With this two-directional gap adjustment, it is easy to set the gap
G to a predetermined magnitude.
[0066] With the fixing device of the above-described configuration,
it is preferable that the separation member is a single flat plate
member having one end and the other end along the support shaft
member, and the second gap adjustment unit allows the other end to
move freely relative to the one end defined as a base that is fixed
in position with respect to the support shaft member, so as to
adjust the predetermined gap in the surface direction.
[0067] With this configuration, the one end of the separation
member acts as a base whose position does not change with respect
to the support shaft member and the other end acts as a freely
movable end, and therefore the magnitude of the gap can be adjusted
easily in the surface direction even when the separation member is
a single flat plate section.
[0068] With the fixing device of the above-described configuration,
it is preferable that the first gap adjustment unit has a first
biasing member biasing the separation member to rotate the
separation member, and a first adjustment member regulating a
biasing force of the first biasing member to adjust a rotation
amount of the separation member, and also preferable that the
second gap adjustment unit has a second biasing member biasing the
other end of the separation member to cause the other end to move
freely in the surface direction, and a second adjustment member
regulating a biasing force of the second biasing member to adjust a
free movement amount of the separation member in the surface
direction.
[0069] With the fixing device of the above-described configuration,
it is preferable that: the separation mechanism further includes a
single biasing member arranged in the vicinity of the other end of
the separation member, and the single biasing member is arranged at
a position that enables the single biasing member to bias a portion
adjacent the other end in the separation member to rotate the
separation member around the support shaft member and also to move
the other end of the separation member freely in the surface
direction, the first gap adjustment unit has a first adjustment
member regulating a biasing force of the single biasing member to
adjust a rotation amount of the separation member, and the second
gap adjustment unit has a second adjustment member regulating a
biasing force of the single biasing member to adjust an amount of
the free movement of the separation member in the surface
direction.
[0070] With this configuration, the first gap adjustment unit and
the second gap adjustment unit are provided with a common biasing
member, and therefore compared to a configuration in which separate
biasing members are provided to the first gap adjustment unit and
the second gap adjustment unit respectively, the structure of the
separation mechanism can be simplified and cost reductions can be
achieved through reductions in the number of components.
[0071] With the fixing device of the above-described configuration,
it is preferable that: the separation mechanism further includes a
separation member holder on which the separation member is attached
and which is so supported rotatably by the support shaft member
that the separation member moves towards or away from the fixing
member, the separation member holder has an elongated hole through
which the support shaft member is inserted and which extends in a
direction of the free movement of the other end of the separation
member, and the second biasing member biases the separation member
holder, on which the separation member is attached, to move the
separation member holder freely within the range of the elongated
hole.
[0072] With the fixing device of the above-described configuration,
it is preferable, in a case where the single biasing member is
being used, that the single biasing member biases the separation
member holder, on which the separation member is attached, to move
the separation member holder freely within the range of the
elongated hole.
[0073] With these configurations, the gap between the separation
member and the fixing member can be adjusted in the surface
direction using a simple structure in which an elongated hole,
which extends in the free movement direction of the other end of
the separation member, is formed in the separation member holder to
which the separation member is attached.

Interface element records
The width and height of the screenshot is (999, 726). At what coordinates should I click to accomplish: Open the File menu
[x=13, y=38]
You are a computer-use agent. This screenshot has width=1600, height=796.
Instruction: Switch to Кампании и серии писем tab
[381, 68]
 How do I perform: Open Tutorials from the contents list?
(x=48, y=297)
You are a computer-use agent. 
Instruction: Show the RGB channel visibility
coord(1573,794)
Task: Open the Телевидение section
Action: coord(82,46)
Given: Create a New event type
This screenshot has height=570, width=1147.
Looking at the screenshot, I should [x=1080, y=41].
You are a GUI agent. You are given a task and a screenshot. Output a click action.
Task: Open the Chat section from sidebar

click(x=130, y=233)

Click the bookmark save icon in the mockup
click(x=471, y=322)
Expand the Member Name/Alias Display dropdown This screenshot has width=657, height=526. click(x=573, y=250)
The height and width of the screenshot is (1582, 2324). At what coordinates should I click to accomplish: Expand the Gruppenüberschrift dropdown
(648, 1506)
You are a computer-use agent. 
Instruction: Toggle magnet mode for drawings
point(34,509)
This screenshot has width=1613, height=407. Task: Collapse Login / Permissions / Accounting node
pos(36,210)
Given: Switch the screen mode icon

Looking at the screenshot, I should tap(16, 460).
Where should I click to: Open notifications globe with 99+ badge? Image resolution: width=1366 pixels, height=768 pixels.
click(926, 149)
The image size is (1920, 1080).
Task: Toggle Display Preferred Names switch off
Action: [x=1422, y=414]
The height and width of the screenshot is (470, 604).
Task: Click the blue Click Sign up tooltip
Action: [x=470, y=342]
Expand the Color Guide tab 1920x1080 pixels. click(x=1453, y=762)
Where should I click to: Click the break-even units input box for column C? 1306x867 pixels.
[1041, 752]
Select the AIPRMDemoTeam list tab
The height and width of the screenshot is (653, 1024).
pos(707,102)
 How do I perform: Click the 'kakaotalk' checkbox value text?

### Requests
1. Translate this sentence from the fixing device excerpt into Spanish: "With this two-directional gap adjustment, it is easy to set the gap G to a predetermined magnitude."
2. In the fixing device excerpt, what does the separation member holder have that the support shaft member is inserted through?
3. Carry the fixing device excerpt forward, starting after its final paragraph.

### The replies
1. Con este ajuste de la separación en dos direcciones, es fácil fijar la separación G en una magnitud predeterminada.

2. An elongated hole that extends in the direction of the free movement of the other end of the separation member.

3.
[0074] With the fixing device of the above-described configuration,
it is preferable that: the fixing member is a fixing belt extending
in a direction orthogonal to the convey direction of the paper, the
pressing member is a roller member extending in a direction
orthogonal to the convey direction and forming the nip area with
the fixing belt in the orthogonal direction, the fixing belt has a
paper passing area defined according to a size of the paper that
passes the nip area, the separation mechanism further includes a
support member that is supported by the support shaft member and is
rotatable on the same axis as the separation member holder, the
support member has an abutting member attached thereto, and the
abutting member is held in contact with longitudinal ends of the
fixing belt in which the paper passing area is not defined.
[0075] With this configuration, the abutting member contacts the
longitudinal ends of the fixing belt, and therefore even in a case
where the fixing belt undergoes thermal expansion or oscillation
during the fixing process, the abutting member can rotate following
the deformation of the fixing belt caused by the thermal expansion
or oscillation. Due to this, the gap between separation member and
the fixing belt can be maintained at a predetermined magnitude.
[0076] With the fixing device of the above-described configuration,
it is preferable that the second biasing member is a spring member,
the separation member holder has a holder main body portion to
which the separation member is attached, a support wall in which
the elongated hole is formed, and a holding wall that extends
parallel to the support shaft member, and the second biasing member
is arranged so that one end thereof contacts the holding wall and
the other end thereof contacts the support shaft member.
[0077] With the fixing device of the above-described configuration,
it is preferable that the second adjustment member is a screw
member and has a shaft portion rotatably supported by the holding
wall, and a tip portion rotatably supported by the support shaft
member, and the spring member is loosely fitted on the shaft
portion of the screw member between the holding wall and the
support shaft member.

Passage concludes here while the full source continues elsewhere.